Abstract

Possible effects of seismic activity in the Dead Sea basin on the regional vegetation distribution are presented in this paper. The palynology was investigated in high resolution at the Holocene outcrop near the Ein Feshkha oasis. Pollen samples were collected from three intervals (A, B, D), with thicknesses of 5–15 cm, containing 1–2 seismites each, and from one undisturbed layer (interval C). All four intervals are from the same Ein Feshkha outcrop section, but from different depths. In two of the intervals (B, C) the main pollen indicators (e.g. Olea, Pinus, Asteroideae, Cichorioideae) show no significant aberrations from the typical pollen fluctuations. Interval A, deposited during the late Byzantine period, shows a decline of Olea percentages immediately after the sedimentation of a breccia layer (interpreted as a seismite). While this decrease in olive percentages predominantly reflects an aridification crisis at the end of the Byzantine period, damage to olive orchards due to earthquake (root damages, collapses of the crowns) and/or the abandonment of cultivated land as a consequence of an earthquake cannot be ruled out. Nevertheless, minor anthropogenic indicators like Vitis or Juglans, which show low abundances in the pollen diagram of Ein Feshkha, as well as other trees and herbs, are not affected by the late Byzantine earthquake.
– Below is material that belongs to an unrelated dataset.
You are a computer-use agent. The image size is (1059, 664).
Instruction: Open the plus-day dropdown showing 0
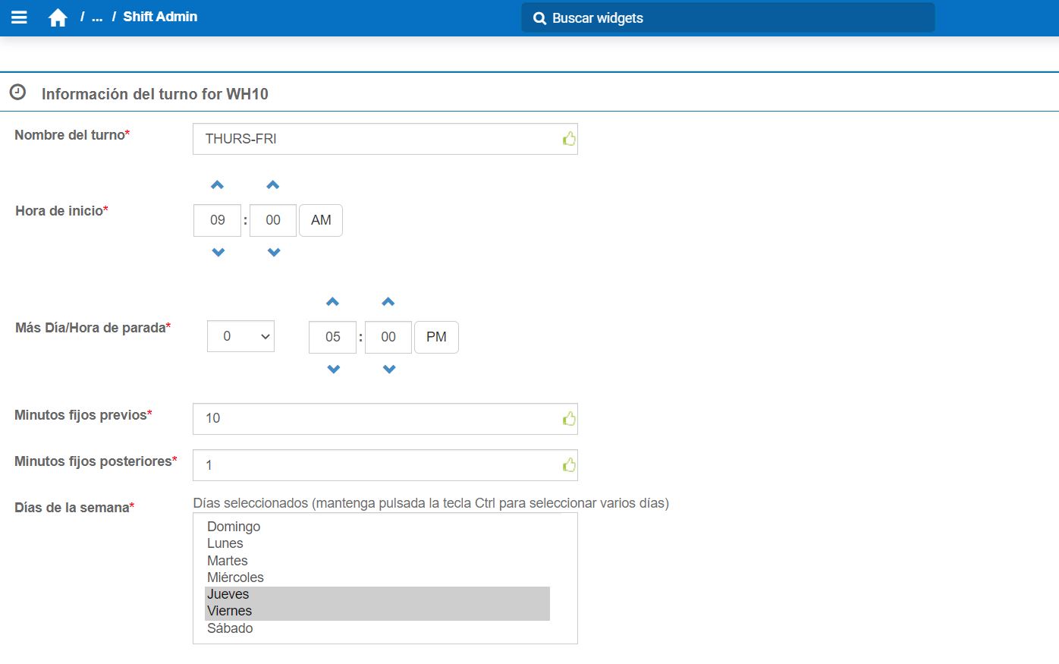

Interval D, deposited during the Hellenistic–Roman period, shows a slight decrease of Olea and an increase of Cichorioideae after the deposition of a seismite. Our hypothesis that earthquakes might have affected vegetation dynamics in intervals A and D is supported by cluster analysis. While the data of this study do not support the use of pollen as a reliable paleoseismic tool in the lacustrine environment of the Dead Sea, some small effects of earthquakes on pollen fluctuations cannot be excluded.